If you’ve exhausted this list and can’t find anything local, start your own meetup group for picnics, potlucks or dining at vegan-friendly establishments. If not starting your own, find a few YouTube channels of families or individuals that inspire you and watch those daily to draw inspiration and motivation to stay committed on your vegan journey.
5. Be the change you Wish to See
It isn’t always easy to buck against societal norms. However, it is incredibly rewarding knowing that you are doing your part to alleviate suffering on this planet while elevating your health. You may find you receive unlimited support from those you love or you may find that you receive doubt, criticism or simply questions and curiosity.
Doubts and Criticisms are Opportunities to Teach
Whenever you are challenged about your lifestyle or questioned about it, use it as an opportunity to teach. We can lead by compassion and help to educate our family and friends; not criticize their habits or share information they aren’t asking for. (Most people don’t want to know how tortured the pig on their plate was when they ask you where you get your protein from!) These moments can give us the opportunity to engage in heartfelt conversations and plant seeds. These moments are when being educated comes in handy and can help us to recommend resources for those who want to learn more about veganism. Sharing veganism with others through heartfelt conversations with patience and understanding is one of the best ways to practice compassion outside of our dietary choices.
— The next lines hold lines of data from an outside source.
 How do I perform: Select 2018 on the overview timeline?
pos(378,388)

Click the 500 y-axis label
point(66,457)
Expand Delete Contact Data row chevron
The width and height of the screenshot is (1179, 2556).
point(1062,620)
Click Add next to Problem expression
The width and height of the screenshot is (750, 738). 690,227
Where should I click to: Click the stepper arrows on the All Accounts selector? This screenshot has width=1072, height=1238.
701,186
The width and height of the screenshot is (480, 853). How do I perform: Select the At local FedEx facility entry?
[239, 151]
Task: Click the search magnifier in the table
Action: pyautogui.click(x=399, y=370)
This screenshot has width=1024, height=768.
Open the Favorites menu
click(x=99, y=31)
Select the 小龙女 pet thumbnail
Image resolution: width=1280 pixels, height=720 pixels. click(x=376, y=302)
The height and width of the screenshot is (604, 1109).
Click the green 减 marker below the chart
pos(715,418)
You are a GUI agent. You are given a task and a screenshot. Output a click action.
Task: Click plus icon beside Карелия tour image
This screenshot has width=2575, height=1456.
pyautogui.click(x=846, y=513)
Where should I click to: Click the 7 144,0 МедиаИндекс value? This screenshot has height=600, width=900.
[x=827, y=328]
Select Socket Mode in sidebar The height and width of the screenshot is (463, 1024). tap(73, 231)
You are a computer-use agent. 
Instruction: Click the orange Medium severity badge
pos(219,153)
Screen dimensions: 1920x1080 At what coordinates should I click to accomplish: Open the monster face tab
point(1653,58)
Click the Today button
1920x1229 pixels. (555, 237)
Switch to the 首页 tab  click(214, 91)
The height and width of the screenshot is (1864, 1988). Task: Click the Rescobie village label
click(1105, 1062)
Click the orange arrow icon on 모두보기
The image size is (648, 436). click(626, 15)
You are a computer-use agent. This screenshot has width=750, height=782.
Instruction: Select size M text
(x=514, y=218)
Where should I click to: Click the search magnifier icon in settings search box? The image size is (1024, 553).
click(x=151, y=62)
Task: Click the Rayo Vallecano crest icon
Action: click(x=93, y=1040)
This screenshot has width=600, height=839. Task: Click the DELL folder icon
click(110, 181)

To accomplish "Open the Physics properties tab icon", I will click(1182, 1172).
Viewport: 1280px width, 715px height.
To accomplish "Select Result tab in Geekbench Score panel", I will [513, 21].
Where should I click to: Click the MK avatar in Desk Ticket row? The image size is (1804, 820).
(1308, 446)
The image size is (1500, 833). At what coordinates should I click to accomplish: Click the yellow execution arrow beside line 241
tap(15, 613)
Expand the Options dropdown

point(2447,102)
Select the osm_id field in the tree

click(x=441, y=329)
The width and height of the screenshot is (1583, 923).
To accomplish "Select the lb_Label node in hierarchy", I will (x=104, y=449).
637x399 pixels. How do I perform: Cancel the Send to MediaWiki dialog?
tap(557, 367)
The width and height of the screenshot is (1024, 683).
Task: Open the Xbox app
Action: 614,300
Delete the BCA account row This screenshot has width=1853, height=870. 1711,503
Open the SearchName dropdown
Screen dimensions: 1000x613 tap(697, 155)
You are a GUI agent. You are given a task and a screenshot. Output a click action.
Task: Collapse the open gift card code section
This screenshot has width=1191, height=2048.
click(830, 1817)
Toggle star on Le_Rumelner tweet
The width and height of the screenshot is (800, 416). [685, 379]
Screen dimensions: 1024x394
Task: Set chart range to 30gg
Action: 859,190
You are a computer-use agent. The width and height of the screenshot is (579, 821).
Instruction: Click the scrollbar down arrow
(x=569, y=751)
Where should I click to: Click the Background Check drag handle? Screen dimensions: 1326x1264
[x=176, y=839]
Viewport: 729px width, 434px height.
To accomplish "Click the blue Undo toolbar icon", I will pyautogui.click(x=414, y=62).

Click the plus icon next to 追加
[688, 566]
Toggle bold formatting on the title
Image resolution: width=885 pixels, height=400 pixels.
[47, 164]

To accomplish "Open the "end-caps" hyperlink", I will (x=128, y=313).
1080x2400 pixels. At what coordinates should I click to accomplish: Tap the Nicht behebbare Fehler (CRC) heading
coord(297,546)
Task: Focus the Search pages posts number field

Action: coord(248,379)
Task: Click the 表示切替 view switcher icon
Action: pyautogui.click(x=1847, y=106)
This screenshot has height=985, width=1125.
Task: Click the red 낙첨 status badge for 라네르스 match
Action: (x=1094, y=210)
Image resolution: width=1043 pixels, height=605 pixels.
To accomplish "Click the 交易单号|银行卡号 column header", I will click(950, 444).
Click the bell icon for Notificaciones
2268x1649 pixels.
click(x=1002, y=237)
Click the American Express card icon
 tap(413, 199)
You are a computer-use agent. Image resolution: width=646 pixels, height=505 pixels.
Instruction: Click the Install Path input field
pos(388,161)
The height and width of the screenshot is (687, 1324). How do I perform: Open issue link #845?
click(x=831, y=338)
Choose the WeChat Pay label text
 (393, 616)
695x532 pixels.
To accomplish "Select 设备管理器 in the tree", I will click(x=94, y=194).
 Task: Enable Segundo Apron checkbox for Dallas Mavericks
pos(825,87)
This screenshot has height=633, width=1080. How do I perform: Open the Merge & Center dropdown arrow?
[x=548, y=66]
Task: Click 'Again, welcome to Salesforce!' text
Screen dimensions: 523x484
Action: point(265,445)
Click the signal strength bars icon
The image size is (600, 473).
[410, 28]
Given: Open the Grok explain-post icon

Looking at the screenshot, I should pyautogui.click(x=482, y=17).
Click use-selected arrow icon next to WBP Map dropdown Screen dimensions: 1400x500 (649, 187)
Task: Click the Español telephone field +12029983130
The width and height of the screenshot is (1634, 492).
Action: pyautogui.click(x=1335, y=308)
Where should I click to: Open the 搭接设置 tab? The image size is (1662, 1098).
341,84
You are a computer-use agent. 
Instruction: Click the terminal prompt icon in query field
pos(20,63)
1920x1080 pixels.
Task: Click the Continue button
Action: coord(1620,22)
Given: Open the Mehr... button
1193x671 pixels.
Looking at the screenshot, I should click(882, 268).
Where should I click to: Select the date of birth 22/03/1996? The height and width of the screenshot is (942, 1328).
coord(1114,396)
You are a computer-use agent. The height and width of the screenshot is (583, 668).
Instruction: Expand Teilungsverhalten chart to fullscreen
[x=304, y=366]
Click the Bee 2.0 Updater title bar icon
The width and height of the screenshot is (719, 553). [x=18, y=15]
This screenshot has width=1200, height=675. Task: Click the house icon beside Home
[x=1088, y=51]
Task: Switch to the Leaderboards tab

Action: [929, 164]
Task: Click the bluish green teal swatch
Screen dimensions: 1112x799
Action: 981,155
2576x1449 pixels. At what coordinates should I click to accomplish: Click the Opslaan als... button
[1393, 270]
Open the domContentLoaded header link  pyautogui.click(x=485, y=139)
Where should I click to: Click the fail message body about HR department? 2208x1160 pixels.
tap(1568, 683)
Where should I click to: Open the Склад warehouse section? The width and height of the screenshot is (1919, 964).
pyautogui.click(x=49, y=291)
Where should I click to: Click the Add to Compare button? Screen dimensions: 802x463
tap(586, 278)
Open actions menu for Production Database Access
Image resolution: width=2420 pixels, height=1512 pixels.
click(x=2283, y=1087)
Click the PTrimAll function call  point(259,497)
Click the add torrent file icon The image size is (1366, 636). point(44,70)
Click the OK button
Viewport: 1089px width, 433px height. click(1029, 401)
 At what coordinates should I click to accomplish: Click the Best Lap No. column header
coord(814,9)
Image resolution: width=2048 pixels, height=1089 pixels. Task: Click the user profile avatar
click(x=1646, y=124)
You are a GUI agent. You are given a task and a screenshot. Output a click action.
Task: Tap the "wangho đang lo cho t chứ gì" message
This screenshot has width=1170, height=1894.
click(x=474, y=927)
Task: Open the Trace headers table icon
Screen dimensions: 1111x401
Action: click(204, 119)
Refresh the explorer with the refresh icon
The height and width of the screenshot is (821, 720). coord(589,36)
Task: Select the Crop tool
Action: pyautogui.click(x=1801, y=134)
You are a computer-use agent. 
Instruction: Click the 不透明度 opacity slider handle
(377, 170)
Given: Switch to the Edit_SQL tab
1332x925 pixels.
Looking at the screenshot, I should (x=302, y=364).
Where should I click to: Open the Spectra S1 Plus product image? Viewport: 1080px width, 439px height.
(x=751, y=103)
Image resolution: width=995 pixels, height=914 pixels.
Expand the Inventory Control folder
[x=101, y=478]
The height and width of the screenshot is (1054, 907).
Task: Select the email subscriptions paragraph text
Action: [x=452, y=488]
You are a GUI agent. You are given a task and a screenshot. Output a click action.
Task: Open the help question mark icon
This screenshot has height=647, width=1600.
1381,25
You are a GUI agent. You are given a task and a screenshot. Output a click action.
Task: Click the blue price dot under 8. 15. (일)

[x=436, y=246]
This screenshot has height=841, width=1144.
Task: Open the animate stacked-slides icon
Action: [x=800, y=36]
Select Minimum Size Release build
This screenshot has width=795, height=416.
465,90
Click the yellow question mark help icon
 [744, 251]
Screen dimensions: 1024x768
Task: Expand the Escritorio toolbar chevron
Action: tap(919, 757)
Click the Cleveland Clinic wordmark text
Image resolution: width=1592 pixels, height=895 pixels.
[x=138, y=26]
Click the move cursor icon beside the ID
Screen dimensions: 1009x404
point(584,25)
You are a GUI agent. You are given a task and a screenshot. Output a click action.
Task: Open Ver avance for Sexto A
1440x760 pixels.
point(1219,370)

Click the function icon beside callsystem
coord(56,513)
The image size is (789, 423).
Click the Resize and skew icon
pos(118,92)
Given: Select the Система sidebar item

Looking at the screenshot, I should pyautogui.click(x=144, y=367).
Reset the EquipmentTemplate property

The Transition Is About Progress, Not Perfection
Transitioning to a vegan lifestyle can happen in a variety of ways. Perhaps you’re inspired by a movie or documentary and go vegan overnight in a whirlwind of excitement. That’s great! However, if going vegan is a process that takes a week, a month, or a year, that’s great too! It’s important to keep your goal in mind and remember it’s about progress, not perfection. If going vegan overnight isn’t appealing or your goal, it’s important to set attainable daily goals for yourself as well as long-term goals to keep yourself on track. This could look like going vegetarian for a month before going vegan. Or it could look like going vegan all day until dinner for few weeks and then cutting back to only eating meat on the weekends for a month. Whatever timeframe you decide, remember it’s not a race and it’s important you feel like your goal is achievable. Veganism is an extremely rewarding endeavor for yourself, the animals and the planet and simply shifting towards a plant-based diet no matter what the pace is admirable.